**RECORDS SHOWN:**
%%
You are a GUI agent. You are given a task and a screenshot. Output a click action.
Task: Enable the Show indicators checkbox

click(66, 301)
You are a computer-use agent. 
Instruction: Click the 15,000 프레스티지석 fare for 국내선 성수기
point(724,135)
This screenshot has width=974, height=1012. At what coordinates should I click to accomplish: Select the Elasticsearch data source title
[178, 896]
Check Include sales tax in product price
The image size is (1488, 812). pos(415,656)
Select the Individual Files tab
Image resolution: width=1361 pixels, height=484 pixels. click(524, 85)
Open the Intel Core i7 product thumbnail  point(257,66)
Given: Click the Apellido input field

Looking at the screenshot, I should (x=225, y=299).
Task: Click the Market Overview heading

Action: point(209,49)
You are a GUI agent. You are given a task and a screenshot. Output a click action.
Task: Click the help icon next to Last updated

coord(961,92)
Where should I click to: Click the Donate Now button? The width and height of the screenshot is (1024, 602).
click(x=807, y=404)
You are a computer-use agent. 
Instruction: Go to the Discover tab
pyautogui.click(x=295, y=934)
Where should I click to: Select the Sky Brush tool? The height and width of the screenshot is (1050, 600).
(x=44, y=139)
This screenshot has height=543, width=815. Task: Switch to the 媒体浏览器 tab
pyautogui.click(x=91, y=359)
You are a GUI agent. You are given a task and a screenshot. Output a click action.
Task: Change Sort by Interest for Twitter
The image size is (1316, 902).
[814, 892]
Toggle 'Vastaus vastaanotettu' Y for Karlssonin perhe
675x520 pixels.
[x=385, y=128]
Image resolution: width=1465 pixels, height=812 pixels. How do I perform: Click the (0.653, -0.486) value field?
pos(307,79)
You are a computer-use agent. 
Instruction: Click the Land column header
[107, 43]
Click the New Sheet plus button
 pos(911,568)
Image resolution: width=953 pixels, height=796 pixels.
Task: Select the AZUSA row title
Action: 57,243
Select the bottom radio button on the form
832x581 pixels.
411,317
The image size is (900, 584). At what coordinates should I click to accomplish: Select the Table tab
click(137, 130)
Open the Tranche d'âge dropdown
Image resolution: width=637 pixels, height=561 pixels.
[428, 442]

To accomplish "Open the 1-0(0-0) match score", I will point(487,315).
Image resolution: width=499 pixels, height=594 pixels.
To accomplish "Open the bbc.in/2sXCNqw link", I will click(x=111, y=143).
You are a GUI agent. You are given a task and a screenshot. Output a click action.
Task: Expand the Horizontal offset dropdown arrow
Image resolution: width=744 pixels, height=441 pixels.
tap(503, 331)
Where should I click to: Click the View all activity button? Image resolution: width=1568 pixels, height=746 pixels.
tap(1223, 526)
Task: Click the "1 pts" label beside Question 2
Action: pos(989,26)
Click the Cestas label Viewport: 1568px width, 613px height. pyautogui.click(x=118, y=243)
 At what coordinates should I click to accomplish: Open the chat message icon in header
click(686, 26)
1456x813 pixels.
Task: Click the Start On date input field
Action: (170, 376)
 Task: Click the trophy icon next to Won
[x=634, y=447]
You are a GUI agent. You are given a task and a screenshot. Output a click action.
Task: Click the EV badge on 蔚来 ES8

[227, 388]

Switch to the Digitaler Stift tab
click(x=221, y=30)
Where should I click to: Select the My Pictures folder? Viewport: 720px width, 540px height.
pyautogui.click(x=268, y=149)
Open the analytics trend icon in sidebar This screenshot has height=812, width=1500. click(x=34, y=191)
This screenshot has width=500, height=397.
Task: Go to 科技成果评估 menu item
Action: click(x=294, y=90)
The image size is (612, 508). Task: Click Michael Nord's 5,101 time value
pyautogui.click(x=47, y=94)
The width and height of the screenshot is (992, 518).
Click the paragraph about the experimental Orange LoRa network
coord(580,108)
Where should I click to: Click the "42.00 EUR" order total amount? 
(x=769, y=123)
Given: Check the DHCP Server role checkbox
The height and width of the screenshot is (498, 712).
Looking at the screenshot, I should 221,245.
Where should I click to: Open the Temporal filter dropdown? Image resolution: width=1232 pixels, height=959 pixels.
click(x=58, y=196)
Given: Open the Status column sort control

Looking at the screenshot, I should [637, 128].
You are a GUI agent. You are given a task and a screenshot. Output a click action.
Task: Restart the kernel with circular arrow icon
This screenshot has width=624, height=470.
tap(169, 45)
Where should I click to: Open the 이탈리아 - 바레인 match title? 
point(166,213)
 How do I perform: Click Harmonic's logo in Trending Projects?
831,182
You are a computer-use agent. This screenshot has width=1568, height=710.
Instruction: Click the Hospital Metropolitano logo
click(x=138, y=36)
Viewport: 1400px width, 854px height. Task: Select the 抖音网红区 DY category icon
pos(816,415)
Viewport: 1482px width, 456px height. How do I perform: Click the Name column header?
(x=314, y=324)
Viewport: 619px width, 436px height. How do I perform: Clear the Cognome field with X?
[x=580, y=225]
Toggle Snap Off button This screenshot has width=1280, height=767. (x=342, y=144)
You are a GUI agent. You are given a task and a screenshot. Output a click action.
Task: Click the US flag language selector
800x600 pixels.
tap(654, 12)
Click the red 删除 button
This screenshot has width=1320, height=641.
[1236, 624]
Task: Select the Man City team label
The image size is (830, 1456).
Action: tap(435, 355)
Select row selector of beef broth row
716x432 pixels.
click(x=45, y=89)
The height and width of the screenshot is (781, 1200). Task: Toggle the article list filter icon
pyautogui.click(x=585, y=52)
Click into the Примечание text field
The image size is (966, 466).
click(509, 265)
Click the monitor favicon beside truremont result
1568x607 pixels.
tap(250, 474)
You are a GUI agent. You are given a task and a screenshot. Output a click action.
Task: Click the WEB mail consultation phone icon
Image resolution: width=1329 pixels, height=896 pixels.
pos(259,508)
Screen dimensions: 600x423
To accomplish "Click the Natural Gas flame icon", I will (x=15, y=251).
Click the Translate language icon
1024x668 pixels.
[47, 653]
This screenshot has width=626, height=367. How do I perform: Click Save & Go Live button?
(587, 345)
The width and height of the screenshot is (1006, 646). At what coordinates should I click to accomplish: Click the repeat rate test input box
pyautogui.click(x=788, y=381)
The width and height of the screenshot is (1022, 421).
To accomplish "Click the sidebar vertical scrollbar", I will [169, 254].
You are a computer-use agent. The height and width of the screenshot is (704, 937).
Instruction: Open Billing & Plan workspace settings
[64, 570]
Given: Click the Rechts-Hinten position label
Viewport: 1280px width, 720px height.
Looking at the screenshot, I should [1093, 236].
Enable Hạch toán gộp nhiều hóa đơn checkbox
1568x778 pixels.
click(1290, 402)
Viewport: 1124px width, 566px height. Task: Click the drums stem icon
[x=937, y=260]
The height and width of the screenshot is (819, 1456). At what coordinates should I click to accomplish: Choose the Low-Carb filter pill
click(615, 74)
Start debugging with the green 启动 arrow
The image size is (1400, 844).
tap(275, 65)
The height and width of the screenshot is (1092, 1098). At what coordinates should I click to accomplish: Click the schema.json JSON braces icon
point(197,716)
%%
**PROBLEM:**
Pick every line of the data that includes the string "language".

**WRITTEN ANSWER:**
Task: Click the US flag language selector
Click the Translate language icon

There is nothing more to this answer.